Georgia (Oct 28, 2009)

Marc Fitten’s novel approach
 
His debut novel is in its second U.S. printing and another novel is in the works.
Life is good.
 
Debut novel
As a graduate student at Kennesaw State, Marc Fitten wrote a novel inspired by the years he spent living in post-communist Hungary. That novel, about the love adventures of an irascible woman in her 60s, was published in the spring to critical acclaim, with Publishers Weekly calling it a promising debut. “Valeria’s Last Stand” is now in its second U.S. printing and is a bestseller in Germany. It is being published in Italian, French, Spanish and Hebrew. “I feel spectacular,” said Fitten, who is also an occasional op-ed writer for The New York Times. “I thought I’d sell a couple of copies in Europe and get to talk about it at parties.”
 
From communism to capitalism
Fitten was in Eastern Europe just after the collapse of communism and he witnessed first-hand the chaotic transition to capitalism, when people had lots of choices at supermarkets but could not afford to buy anything.
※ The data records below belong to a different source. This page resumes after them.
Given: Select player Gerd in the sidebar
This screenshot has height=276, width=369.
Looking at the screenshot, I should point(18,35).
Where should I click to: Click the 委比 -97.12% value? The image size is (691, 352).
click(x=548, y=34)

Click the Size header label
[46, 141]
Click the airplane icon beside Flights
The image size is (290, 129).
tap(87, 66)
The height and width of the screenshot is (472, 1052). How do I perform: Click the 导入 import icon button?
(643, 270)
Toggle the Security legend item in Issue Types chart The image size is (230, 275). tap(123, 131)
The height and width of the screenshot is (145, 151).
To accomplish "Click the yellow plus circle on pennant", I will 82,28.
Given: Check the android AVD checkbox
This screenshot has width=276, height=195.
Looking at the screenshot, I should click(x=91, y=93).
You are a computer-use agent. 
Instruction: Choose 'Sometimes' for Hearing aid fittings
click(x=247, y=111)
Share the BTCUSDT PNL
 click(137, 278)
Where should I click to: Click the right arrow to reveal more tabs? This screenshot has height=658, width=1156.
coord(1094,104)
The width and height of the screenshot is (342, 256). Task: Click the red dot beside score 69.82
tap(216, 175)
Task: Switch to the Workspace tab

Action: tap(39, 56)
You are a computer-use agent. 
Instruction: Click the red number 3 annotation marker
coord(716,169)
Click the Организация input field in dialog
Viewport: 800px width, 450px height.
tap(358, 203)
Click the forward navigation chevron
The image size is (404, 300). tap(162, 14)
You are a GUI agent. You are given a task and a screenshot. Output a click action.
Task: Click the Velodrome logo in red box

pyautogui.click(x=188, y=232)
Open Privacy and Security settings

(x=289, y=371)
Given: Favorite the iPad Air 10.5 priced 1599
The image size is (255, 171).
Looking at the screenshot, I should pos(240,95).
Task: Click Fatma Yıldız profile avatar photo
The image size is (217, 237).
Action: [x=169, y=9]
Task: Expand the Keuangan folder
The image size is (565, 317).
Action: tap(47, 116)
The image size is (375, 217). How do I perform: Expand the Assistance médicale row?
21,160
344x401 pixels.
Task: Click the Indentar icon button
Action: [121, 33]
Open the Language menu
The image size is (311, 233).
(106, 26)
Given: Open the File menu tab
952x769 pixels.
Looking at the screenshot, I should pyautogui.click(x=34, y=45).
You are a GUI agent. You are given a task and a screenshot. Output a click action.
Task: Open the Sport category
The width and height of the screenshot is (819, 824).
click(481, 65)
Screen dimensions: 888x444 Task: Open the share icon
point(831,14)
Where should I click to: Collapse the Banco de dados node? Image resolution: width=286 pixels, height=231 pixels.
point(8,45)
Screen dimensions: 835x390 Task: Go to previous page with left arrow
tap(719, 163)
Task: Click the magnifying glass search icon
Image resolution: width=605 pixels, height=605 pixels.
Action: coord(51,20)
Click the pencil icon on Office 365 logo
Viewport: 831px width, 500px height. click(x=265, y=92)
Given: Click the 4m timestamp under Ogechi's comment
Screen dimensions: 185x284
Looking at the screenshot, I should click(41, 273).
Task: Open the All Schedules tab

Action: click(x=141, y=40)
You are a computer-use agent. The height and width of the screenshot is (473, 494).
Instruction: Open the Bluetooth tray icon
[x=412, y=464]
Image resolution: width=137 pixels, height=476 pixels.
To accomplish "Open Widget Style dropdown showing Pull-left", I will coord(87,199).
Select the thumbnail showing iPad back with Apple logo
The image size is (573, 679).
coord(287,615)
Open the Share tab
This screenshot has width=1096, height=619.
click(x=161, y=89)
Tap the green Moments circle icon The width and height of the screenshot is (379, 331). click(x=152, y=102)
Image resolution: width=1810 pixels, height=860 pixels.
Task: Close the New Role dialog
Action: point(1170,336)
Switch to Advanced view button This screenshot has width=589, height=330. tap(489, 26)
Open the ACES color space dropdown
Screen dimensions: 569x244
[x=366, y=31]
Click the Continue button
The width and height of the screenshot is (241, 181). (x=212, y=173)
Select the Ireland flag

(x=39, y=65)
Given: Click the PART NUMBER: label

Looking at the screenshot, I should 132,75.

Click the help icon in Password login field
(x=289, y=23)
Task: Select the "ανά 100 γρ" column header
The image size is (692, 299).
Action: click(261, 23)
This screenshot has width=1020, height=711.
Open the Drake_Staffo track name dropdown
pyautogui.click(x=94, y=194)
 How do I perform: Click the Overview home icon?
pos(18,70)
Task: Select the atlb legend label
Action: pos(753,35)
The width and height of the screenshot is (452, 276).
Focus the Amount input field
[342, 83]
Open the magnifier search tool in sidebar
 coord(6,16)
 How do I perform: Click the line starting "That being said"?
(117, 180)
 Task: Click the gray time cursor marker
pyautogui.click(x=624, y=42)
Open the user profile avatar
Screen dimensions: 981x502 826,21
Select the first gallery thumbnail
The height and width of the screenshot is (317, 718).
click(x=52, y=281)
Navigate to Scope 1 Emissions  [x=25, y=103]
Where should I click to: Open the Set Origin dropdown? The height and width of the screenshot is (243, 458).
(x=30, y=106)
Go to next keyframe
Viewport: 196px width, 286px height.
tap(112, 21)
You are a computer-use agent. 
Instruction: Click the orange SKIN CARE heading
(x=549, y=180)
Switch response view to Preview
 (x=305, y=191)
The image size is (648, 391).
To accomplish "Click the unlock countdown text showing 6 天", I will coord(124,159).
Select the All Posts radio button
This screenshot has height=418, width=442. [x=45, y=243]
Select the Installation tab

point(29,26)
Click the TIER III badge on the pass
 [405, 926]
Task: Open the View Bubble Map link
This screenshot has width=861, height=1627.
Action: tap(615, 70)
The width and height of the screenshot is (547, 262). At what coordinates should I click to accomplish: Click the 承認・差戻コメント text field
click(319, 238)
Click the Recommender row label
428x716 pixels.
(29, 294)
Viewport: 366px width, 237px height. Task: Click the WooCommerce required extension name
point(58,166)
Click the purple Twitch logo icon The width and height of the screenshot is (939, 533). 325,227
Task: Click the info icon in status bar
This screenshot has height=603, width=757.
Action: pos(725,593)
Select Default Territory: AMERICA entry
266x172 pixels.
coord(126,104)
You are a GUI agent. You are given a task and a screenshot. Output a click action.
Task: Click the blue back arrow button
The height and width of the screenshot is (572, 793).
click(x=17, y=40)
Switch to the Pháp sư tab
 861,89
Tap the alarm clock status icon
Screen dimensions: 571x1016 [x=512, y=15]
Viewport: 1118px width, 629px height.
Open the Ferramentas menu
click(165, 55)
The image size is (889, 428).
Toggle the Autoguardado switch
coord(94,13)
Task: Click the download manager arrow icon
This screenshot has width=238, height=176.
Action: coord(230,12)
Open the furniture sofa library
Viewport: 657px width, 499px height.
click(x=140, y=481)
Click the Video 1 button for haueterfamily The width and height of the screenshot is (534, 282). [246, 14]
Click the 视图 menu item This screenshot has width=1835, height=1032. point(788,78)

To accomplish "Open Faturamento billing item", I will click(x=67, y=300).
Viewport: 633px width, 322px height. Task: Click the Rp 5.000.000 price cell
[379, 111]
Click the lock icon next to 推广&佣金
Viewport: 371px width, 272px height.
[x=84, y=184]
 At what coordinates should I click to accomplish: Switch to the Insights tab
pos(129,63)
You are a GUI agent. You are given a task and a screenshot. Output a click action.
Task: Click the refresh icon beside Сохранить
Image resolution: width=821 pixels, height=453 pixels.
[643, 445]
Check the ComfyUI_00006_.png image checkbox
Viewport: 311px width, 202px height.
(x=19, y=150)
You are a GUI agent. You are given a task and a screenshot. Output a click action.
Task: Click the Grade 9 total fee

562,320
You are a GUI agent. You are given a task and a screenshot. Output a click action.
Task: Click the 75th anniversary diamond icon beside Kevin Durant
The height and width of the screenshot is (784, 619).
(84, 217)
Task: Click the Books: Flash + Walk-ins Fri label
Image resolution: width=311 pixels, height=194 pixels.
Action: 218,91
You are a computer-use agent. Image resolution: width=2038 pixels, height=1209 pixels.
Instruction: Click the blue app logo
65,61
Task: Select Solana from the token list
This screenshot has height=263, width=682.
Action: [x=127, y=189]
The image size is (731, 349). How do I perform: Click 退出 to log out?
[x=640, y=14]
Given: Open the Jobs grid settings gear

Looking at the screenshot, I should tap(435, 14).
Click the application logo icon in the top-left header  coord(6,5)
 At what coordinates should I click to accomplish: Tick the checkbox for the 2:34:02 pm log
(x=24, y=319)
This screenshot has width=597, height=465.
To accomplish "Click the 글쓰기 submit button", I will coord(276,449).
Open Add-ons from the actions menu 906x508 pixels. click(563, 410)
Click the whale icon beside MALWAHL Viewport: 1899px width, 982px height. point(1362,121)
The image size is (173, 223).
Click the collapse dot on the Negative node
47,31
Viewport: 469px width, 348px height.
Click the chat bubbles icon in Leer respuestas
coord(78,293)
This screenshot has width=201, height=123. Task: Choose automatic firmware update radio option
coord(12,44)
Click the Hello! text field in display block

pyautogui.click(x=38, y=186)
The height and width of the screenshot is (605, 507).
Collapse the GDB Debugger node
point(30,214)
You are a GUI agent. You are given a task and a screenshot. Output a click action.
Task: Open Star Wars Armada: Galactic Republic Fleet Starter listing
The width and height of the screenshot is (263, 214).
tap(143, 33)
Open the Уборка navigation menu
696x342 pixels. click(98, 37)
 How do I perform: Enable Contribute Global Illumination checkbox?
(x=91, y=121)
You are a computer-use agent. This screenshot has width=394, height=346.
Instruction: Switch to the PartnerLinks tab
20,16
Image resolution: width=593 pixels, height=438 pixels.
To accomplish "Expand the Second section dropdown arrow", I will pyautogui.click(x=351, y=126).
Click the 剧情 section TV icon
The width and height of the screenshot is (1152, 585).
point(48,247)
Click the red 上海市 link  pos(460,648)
He was struck by how this change affected the elderly, who had lived their entire lives based on a set of rules that became null when communism fell. “People had to reinvent their lives. It wasn’t very easy. Good or bad, socialism provided a certain standard of living, even if it was a meager one,” he said. “For old people, it was like an earthquake.”
 
Editor and novelist
Fitten’s day job is as editor of The Chattahoochee Review, a literary journal based at Georgia Perimeter College. He started working at the Review as an intern and in 2005 he was named editor. Fitten knew he wanted to be a novelist at age 15. His favorite writer was Henry Miller. “I read his books and discovered that he had gone to Europe. That’s what a lot of my favorite American writers did.” James Baldwin, George Orwell, Milan Kundera and Gabriel Garcia Marquez also served as inspiration. “I wanted to write with a global perspective. I wanted to be a global writer, not just an American writer.”
 
The world is his oyster
The son of Panamanian immigrants, Fitten was born in Brooklyn and grew up in the Bronx, where he attended Catholic school. His family moved to Atlanta when he was in the 10th grade. After graduating from the Marist School, he wanted to travel the world. “I’d been in Catholic school most of my life. I wanted to go out and see the world. I was headed to Bulgaria.” With $10,000 in his pocket, he ended up in Budapest, Hungary, instead. “I really wanted to get off the map. I ended up in the furthest eastern city I could find, Debrecen, and I loved it there. I stayed there for five years and came back in 1998. I loved it,” he said. “I’d spent all my money in six months.”
 
Years at KSU
When he returned to the states, Fitten enrolled at KSU. His colleagues at The Chattahoochee Review told him that if he wanted to be a writer, he should meet writers. So he came to Kennesaw State because author Tony Grooms was teaching here. Fitten majored in English and graduated at age 29. He came back to KSU for his master’s in professional writing. With Grooms as a mentor, Fitten wrote the bulk of “Valeria’s Last Stand” while pursuing graduate studies. “The book was mostly done by the time I finished,” he said. “It’s not as magical as [the works of] Gabriel Garcia Marquez. It is not magical realism but there’s a tone about [magical realism] that I tried to emulate.”
 
Long road to success
By the time he got to KSU, Fitten had been writing short stories for years and was tired of getting rejected by literary publications. So he decided to write a novel. He submitted the first chapter of “Valeria’s Last Stand” as a short story to a literary journal and it was accepted. That led him to a German agent who loved his manuscript and tried to sell it in Europe. Though the deal fell through, the novel had generated enough buzz at the 2008 London Book Festival. “Valeria’s Last Stand” was purchased in several European countries earlier this year. Fitten is now working on his second novel, due next year. “Now I just have to do it again and do it again and do it again.”
 
- Aixa M. Pascual
 



A leader in innovative teaching and learning, Kennesaw State University offers more than 150 undergraduate, graduate and doctoral degrees to its approximately 38,000 students. With 13 colleges on two metro Atlanta campuses, Kennesaw State is a member of the University System of Georgia and the third-largest university in the state. The university’s vibrant campus culture, diverse population, strong global ties and entrepreneurial spirit draw students from throughout the region and from 92 countries across the globe. Kennesaw State is a Carnegie-designated doctoral research institution (R2), placing it among an elite group of only 6 percent of U.S. colleges and universities with an R1 or R2 status, and one of the 50 largest public institutions in the country. For more information, visit kennesaw.edu.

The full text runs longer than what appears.